§ **Exercise**: Please echo, word for word, the part of the essay on justice that opens with the words "In the ever-expanding" and closes with "of justice itself.".

Just Between You and Me

Reminder: Buy a Justice sign June 20 and benefit the Edmonds Food Bank - My  Edmonds News

In the ever-expanding lexicon of over- and misused words, justice deserves a special entry. We routinely hear of the need for social justice, while protesters often demand justice in particular legal cases (“No justice, no peace”), and Justice is even a popular name given to baby boys and girls. Marvel Comics’ Justice League of crime fighters is a valuable superhero movie franchise. So familiar is the term today that it’s invoked more as a political cause than a legal abstraction – even though politicization is the very thing which undermines the apolitical essence of justice itself.

Many people in our era call for justice as their most desired objective, a self-evidently valuable prize equated with a grand beneficence dispensed from on high. And it’s perfectly true that there are many historic victims of injustice, where the law said one thing but its application by police, judges, employers, educators and other officials said something quite different. If you or others like you have had long experience of being kept out of school, kicked off the job, evicted from your home or thrown in jail for no reasons found in any legal code – or for specious reasons contravened by fundamental legal principles – then simple justice would indeed be a welcome gift. But justice isn’t synonymous with favor. A just verdict might arrive at either guilt or innocence. A just outcome can leave both winners and losers. Just reasoning can be generously lenient or severely critical. There are many things which may result from the fulfillment of justice, but mere winning isn’t necessarily one of them.

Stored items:
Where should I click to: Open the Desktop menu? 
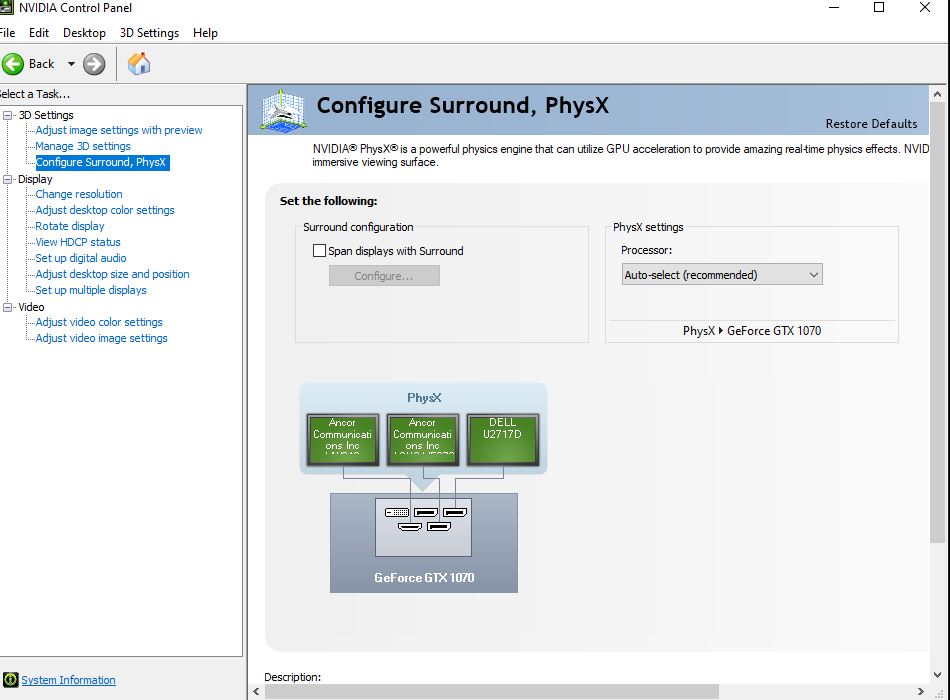click(x=84, y=33)
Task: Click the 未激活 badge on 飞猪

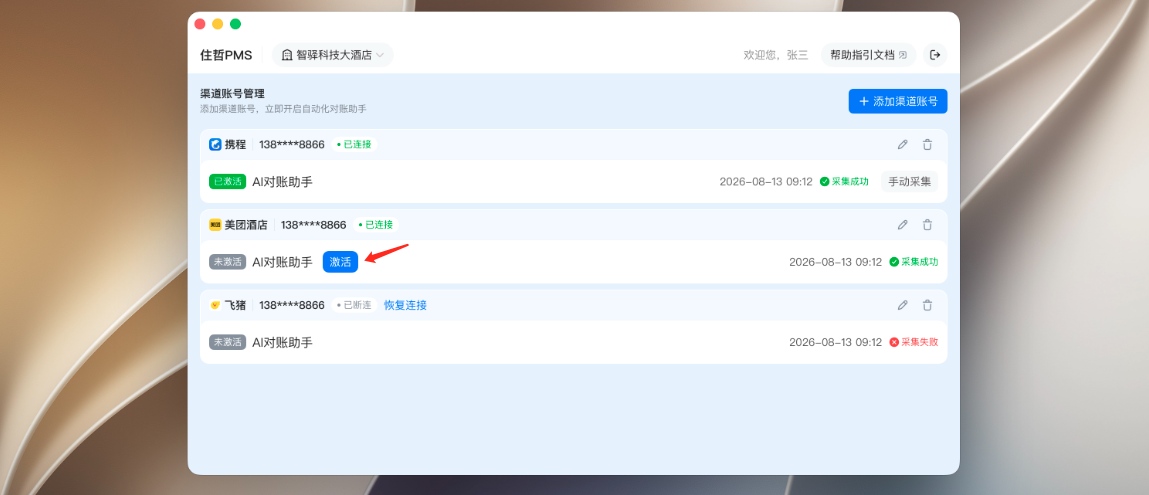Action: pos(227,342)
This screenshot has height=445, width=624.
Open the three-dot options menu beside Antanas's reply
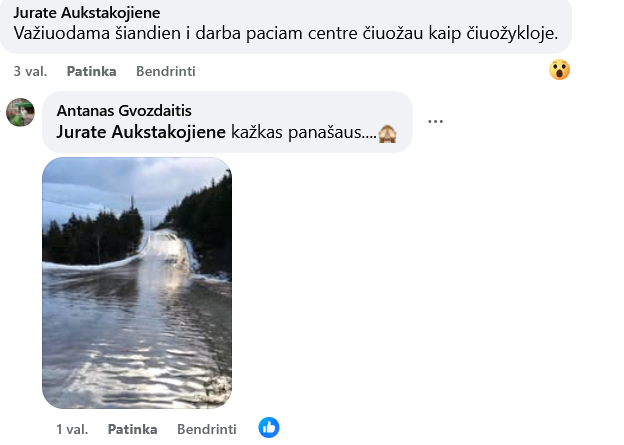pos(435,121)

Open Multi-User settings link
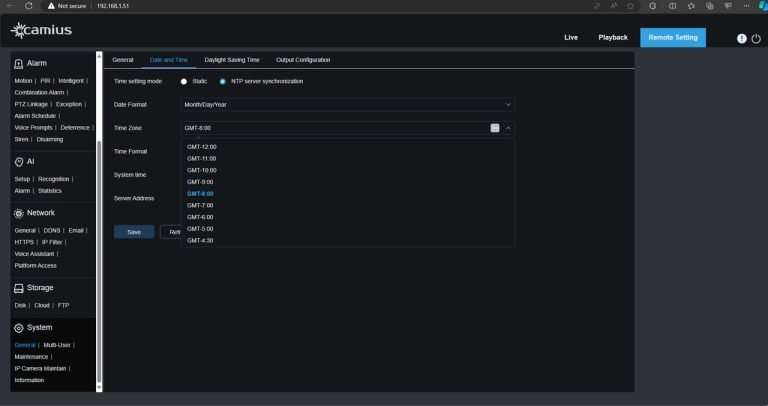pyautogui.click(x=57, y=344)
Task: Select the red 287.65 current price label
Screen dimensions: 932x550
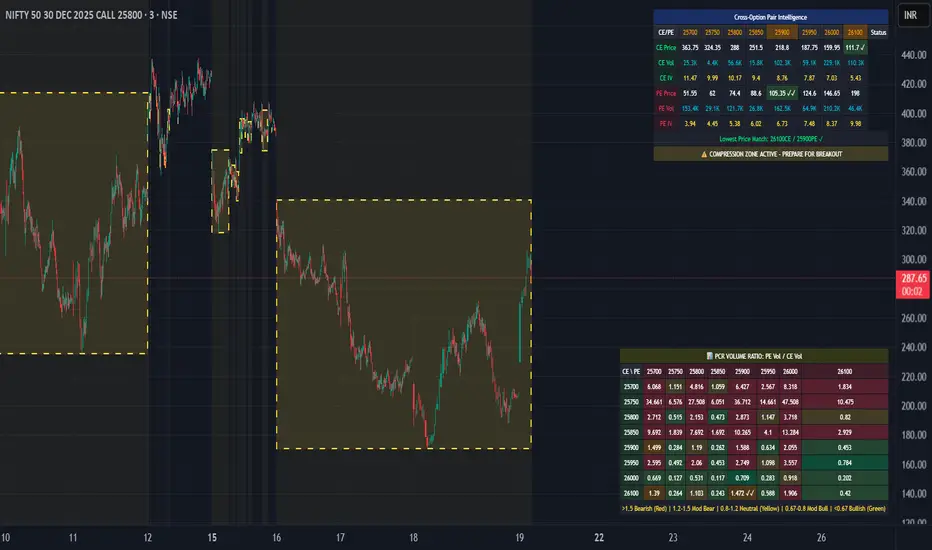Action: tap(912, 285)
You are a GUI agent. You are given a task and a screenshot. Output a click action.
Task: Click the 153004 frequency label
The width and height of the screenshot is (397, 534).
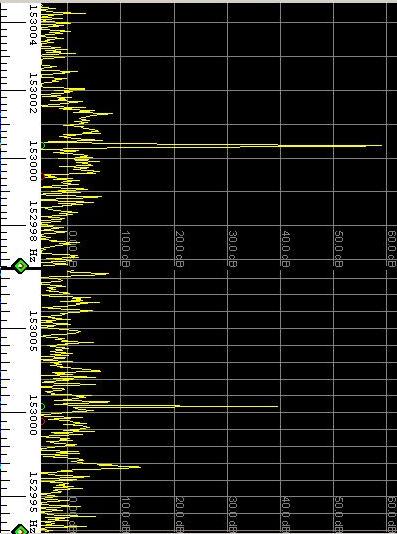coord(33,25)
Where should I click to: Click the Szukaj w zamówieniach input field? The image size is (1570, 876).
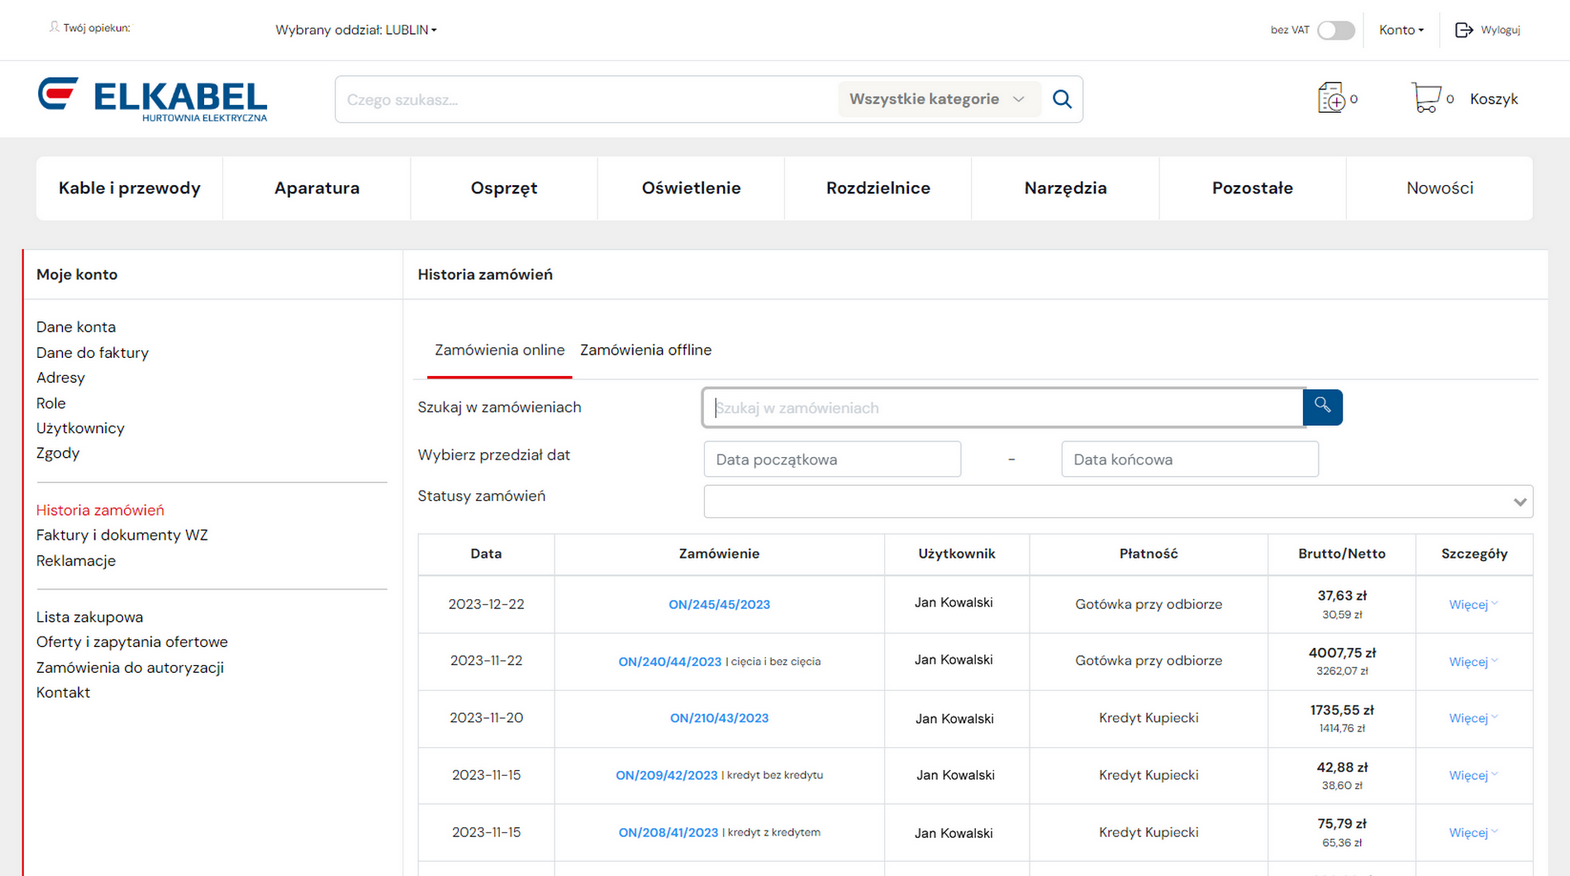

§ **Written answer**:
In the ever-expanding lexicon of over- and misused words, justice deserves a special entry. We routinely hear of the need for social justice, while protesters often demand justice in particular legal cases (“No justice, no peace”), and Justice is even a popular name given to baby boys and girls. Marvel Comics’ Justice League of crime fighters is a valuable superhero movie franchise. So familiar is the term today that it’s invoked more as a political cause than a legal abstraction – even though politicization is the very thing which undermines the apolitical essence of justice itself.